[Start of section]
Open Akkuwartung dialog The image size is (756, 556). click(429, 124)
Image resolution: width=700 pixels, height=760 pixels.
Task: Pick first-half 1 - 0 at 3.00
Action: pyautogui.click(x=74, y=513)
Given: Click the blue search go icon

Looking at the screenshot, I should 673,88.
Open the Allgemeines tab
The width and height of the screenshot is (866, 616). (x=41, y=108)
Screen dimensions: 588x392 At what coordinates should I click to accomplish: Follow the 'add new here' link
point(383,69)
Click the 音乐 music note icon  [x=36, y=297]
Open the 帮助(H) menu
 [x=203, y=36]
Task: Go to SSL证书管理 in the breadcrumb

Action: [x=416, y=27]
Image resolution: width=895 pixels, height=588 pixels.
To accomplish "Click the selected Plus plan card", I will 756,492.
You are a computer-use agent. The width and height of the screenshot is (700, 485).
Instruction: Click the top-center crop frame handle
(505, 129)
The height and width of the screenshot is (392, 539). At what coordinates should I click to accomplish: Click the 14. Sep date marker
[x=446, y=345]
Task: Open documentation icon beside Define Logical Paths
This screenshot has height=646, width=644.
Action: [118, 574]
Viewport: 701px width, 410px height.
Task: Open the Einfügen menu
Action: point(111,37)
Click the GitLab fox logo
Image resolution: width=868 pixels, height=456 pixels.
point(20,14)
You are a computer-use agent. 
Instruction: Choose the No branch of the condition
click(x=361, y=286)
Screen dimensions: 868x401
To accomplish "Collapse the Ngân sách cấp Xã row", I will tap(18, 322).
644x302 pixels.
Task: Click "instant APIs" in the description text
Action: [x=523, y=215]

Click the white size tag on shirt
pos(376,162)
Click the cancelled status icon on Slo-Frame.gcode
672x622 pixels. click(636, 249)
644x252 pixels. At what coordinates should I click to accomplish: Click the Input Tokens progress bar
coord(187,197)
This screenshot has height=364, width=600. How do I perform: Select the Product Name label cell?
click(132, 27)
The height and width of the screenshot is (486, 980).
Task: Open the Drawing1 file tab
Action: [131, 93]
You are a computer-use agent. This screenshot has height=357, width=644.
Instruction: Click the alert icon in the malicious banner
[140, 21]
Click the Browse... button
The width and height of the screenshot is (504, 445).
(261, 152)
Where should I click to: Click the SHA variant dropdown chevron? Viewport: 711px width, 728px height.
[End of section]
Lines that contain "agent" are to be copied from the records above.

- _Response to this exercise_
You are a computer-use agent. The width and height of the screenshot is (700, 485).
You are a computer-use agent. 
You are a computer-use agent. This screenshot has height=357, width=644.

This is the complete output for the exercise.